Opening Doors for Women: International Women’s Day

At the Destinations International Annual Conference last year, my friend and mentor Christine “Shimo” Shimasaki was inducted into their Hall of Fame for her industry contributions.

Shimo has been a longtime DMO executive and successful businesswoman, and the reception was filled with people grateful to know her. I heard story after story not only about her brilliance, but how generous she is — giving freely of her time to help others.

I worked for Shimo at the San Diego Tourism Authority (known back then as ConVis), where she gave me my first Vice President role and trusted me with responsibilities much larger than I thought I was ready for. She pushed me to grow, while always having my back.
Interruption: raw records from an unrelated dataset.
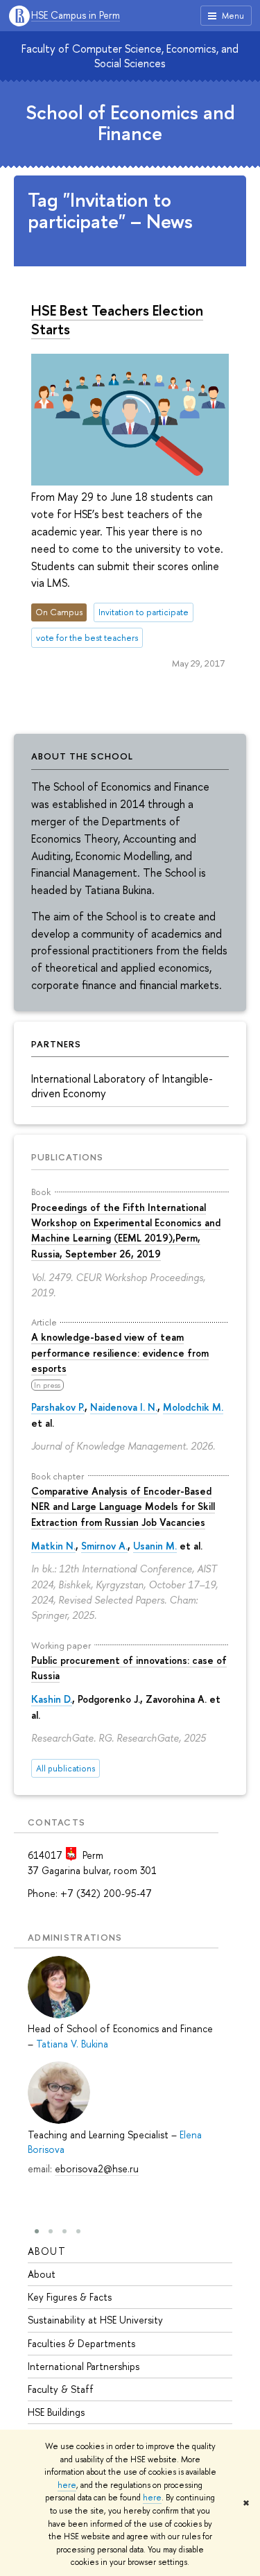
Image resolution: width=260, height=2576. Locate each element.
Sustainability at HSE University (95, 2319)
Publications (67, 1157)
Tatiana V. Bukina (72, 2043)
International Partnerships (83, 2366)
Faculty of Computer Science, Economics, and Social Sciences (130, 56)
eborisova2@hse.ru (97, 2168)
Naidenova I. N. (123, 1407)
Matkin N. (53, 1545)
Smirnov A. (104, 1545)
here (67, 2485)
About (47, 2251)
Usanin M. (155, 1545)
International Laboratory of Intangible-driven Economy (122, 1086)
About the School (82, 756)
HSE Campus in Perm (75, 16)
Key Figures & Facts (70, 2296)
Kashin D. (51, 1699)
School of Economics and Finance (130, 123)
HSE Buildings (56, 2412)
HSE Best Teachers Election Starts (117, 319)
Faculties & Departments (81, 2343)
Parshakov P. (58, 1407)
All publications (65, 1768)
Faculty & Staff (61, 2389)
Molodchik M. (193, 1407)
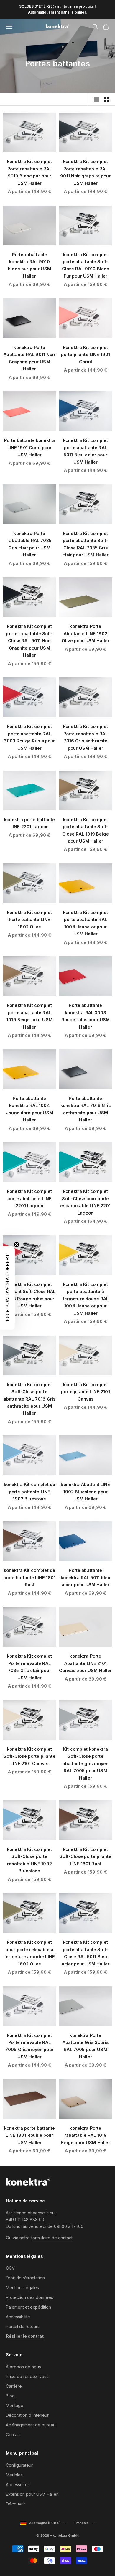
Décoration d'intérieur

And 20 years later, I’m humbled that she is still always available for me.

Around the same time, I started prepping to moderate a panel of honorees for the San Diego Women in Tourism and Hospitality annual conference, and I heard a common theme.

These powerful women — heads of hotels, elected officials, industry executives — attribute so much of their success to someone who offered their time and advice when needed.

Beyond these stories of mentorship too were stories of true sponsorship: when people of power and influence intentionally opened doors of opportunity for them.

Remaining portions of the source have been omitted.